Amazing is an ideal way to describe the software and other tools NTI has created, which can, through 3-D simulation, track ice development on aircraft at various stages of flight, enabling major OEMs, pilots and governments to understand the process of ice formation and work to alter initial aircraft designs or make key modifications later in the developmental process, before seeking certification. And although the company does not have icing tunnels and does not have airplanes to fly – traditional tools to test and monitor the formation of ice on aircraft for certification or design – it does have associations with companies that do have these assets. NTI’s own creation, its special 3-D software, however, can easily shorten all of those traditional processes.
“It’s that which allows us to be, from the beginning, a one-stop shop for anyone who wants to certify an aircraft to safely fly in ice. And when I say an aircraft, I mean a rotary-wing aircraft or a fixed-wing aircraft,” Habashi says.
Habashi founded NTI in 2000, continuing his long and distinguished career in academia and, as well, as Aerodynamics Consultant to Pratt & Whitney Canada for 24 years.
The idea for the company was born after it was repeatedly brought to his attention that there was a glaring need for advanced icing tools and products among pilots complaining that available icing methodologies were woefully inadequate and did not duplicate reality.
NTI is currently majority owned by Habashi and his children and went private in 2011, after 10 years on the TSX-Venture listed as “CFD.” It has developed an impressive list of clients over the years in 16 countries. Firms such as Airbus, Bombardier Aerospace, Lockheed Martin, Bell Helicopter, Eurocopter, General Electric, Honeywell, to name a few in its three focal areas, have all used the company’s icing tools or engineering services.
It is a list that continues to grow, especially in countries such as China, Korea, Japan, Turkey, Poland where the budding aerospace industry, unimpeded by legacy approaches, has zeroed in on NTI’s technology as being the most modern solution.

※ ※ ※

CHALLENGES |
#1 In the NTI profile, in what year did Habashi found NTI?
#2 In the NTI profile, rewrite the passage that opens with the words containing "Habashi founded NTI" and closes with "for 24 years.", replacing "academia" with "research".

INFORMATION SHOWN |
※ ※ ※

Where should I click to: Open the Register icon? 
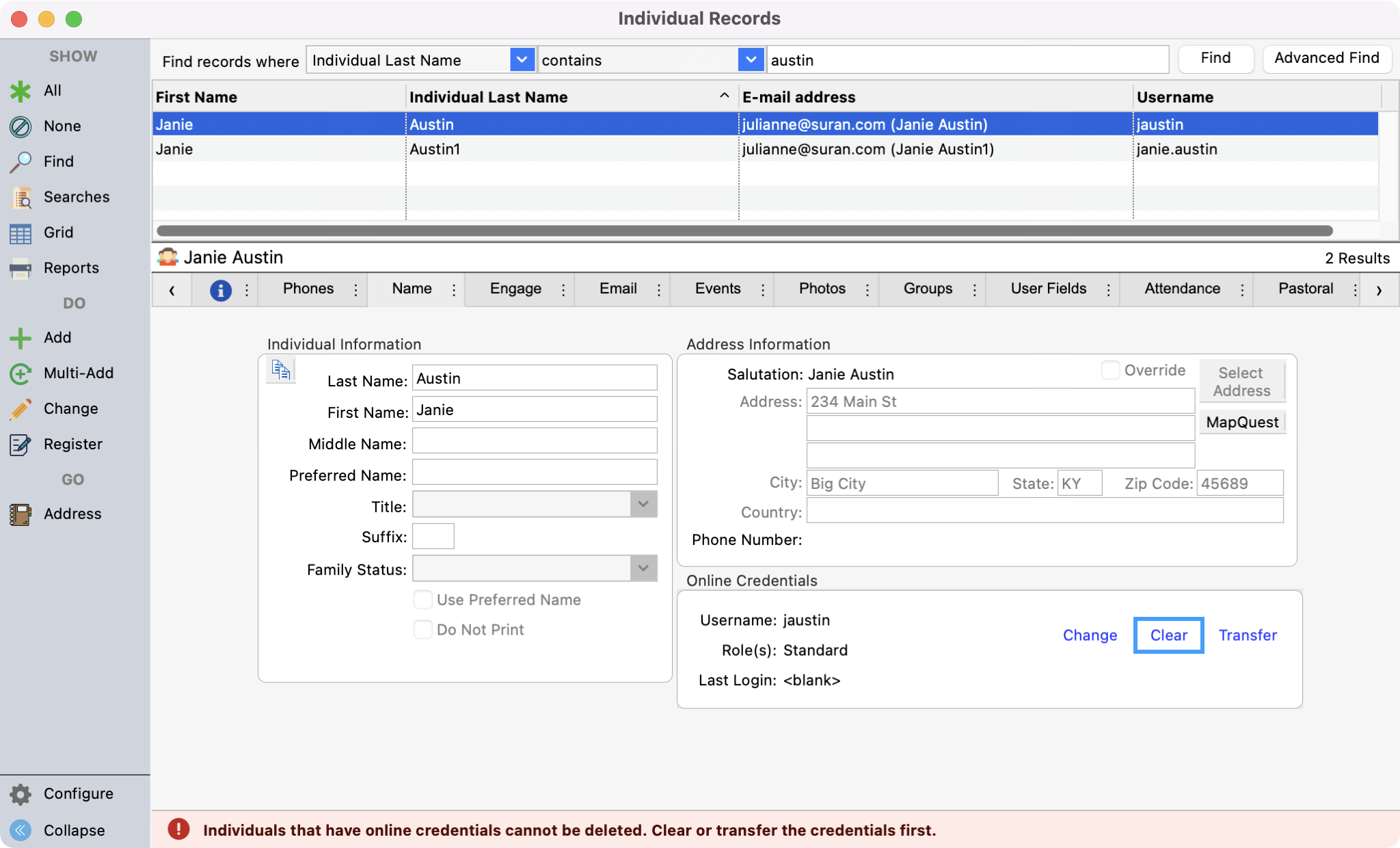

※ ※ ※

ANSWERS TO THE TASKS |
#1 2000

#2
Habashi founded NTI in 2000, continuing his long and distinguished career in research and, as well, as Aerodynamics Consultant to Pratt & Whitney Canada for 24 years.